While it wasn't as hotly received as a lot of other movies on this list, Oculus is an underrated flick that more people should check out. Directed by Mike Flanagan, the plot follows a family through two different time periods. In the past, a family buys an antique mirror that drives the parents insane, and then in the future, the now adult children must find a way to destroy. The two storylines are told in parallel, and the flashbacks slowly reveal the twisted game at work. Oculus has solid performances all around with a decent plot and some good scares to keep you clutching your chair am.
The Children of the Corn
While not the best adaptation of Stephen King's work, Children of the Corn is nevertheless a classic. Based on King's short story of the same name, a bickering couple finds themselves stranded in the town of Gatln, Nebraska, home to a cult of devout children who don't take kindly to adults. Things go from bad to worse, but they never get as bleak as King had intended in his story. The movie likely angers King diehards, but if creepy kids are your horror bread and better, then this film is not to be missed.

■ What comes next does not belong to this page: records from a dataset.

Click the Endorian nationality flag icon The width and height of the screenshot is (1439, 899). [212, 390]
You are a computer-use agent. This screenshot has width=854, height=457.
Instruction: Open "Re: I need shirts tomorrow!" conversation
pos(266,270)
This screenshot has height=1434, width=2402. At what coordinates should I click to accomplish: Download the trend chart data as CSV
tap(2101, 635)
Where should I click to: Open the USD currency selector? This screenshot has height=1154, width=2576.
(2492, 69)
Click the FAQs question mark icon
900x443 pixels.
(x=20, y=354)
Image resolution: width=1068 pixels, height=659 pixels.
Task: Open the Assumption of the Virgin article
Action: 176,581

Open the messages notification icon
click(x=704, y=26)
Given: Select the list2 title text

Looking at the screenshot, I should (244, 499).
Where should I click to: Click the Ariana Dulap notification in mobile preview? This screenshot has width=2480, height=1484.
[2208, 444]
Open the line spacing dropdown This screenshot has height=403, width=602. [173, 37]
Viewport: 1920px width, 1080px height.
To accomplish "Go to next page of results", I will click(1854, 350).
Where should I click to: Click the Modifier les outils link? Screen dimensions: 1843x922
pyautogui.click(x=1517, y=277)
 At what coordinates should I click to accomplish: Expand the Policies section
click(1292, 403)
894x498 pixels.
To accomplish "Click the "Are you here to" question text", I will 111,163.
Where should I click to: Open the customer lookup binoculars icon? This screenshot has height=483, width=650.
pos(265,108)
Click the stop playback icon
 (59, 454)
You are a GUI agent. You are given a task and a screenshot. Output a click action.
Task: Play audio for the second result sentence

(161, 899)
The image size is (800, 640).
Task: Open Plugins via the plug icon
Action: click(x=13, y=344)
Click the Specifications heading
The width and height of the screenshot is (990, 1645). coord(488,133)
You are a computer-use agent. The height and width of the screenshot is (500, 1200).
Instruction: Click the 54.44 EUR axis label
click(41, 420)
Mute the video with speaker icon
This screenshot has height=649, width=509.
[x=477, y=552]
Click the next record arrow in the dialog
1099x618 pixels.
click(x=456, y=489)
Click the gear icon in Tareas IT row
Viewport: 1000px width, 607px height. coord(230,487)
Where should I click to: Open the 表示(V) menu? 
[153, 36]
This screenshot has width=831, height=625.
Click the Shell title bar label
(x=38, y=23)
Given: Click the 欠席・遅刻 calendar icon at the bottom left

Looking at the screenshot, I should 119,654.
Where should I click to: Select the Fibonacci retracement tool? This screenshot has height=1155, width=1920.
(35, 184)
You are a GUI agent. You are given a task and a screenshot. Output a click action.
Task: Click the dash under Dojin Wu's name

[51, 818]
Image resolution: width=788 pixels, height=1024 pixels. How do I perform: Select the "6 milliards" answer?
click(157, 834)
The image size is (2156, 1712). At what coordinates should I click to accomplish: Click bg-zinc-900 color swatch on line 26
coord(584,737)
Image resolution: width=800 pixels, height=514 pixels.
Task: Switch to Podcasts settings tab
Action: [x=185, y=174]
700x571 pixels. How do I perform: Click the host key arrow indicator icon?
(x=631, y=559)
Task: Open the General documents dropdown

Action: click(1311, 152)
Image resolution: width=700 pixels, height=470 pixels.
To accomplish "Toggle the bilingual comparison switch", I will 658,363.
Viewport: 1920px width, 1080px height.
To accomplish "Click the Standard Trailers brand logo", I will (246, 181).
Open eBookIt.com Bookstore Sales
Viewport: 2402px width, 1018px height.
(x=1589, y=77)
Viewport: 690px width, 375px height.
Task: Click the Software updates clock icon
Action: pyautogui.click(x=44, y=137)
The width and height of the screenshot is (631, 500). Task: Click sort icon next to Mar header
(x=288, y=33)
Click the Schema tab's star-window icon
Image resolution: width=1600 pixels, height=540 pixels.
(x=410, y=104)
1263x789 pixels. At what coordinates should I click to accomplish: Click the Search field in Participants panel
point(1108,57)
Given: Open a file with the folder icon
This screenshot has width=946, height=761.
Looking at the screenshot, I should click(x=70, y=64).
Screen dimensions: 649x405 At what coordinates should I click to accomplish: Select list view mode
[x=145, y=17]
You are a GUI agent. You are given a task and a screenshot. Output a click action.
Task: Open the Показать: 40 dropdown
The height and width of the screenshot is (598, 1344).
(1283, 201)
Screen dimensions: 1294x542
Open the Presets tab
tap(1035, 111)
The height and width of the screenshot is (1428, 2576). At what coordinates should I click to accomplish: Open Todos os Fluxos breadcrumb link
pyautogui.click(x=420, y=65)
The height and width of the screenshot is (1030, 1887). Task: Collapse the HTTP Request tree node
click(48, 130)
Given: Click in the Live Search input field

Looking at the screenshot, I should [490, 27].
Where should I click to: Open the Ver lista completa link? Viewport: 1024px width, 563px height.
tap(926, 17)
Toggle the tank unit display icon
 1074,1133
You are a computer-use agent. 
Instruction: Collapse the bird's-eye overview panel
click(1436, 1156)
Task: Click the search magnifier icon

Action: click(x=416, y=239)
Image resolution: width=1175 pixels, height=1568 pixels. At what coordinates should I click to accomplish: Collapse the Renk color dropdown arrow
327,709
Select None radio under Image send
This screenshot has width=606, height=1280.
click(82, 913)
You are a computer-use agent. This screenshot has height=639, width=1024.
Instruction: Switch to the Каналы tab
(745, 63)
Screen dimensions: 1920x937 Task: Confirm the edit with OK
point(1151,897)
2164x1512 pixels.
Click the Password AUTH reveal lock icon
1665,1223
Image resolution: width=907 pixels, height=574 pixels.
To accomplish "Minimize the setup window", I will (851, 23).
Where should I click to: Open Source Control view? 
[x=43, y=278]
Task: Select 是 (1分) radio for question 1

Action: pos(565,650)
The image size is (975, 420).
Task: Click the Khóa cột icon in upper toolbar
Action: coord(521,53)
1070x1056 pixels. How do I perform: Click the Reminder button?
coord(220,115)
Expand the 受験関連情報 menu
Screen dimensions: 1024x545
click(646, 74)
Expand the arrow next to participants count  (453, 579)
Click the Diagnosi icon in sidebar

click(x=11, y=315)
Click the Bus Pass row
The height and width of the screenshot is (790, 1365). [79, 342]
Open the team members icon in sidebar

Easily the youngest film on this list, Apostle came out just this month on October 12. Starring Dan Stevens, the plot follows a former missionary named Thomas who sneaks onto an island of cultists in order to rescue his kidnapped sister. It's not a spoiler to say that things don't go smoothly for Thomas and things get pretty grizzly on that island. Apostle has gotten some good reviews out of the gate, with critics praising its visuals, cinematography, performances, and unique blend of horror genres.
The dinner party from hell subgenre usually make for solid horror movies where the cast is trapped in a bottle ready to crack at any moment and the same is true for The Invitation. Without giving too much of the plot away, the film features a seemingly straightforward premise of friends and ex-lovers reuniting for a dinner party and then all hell breaks loose. The Invitation can be a tense thriller and slowly unravels itself to reveal the darkness that's growing at this dinner party. Some might say that it's too slow, but if you stick with it until the end you might not be disappointed.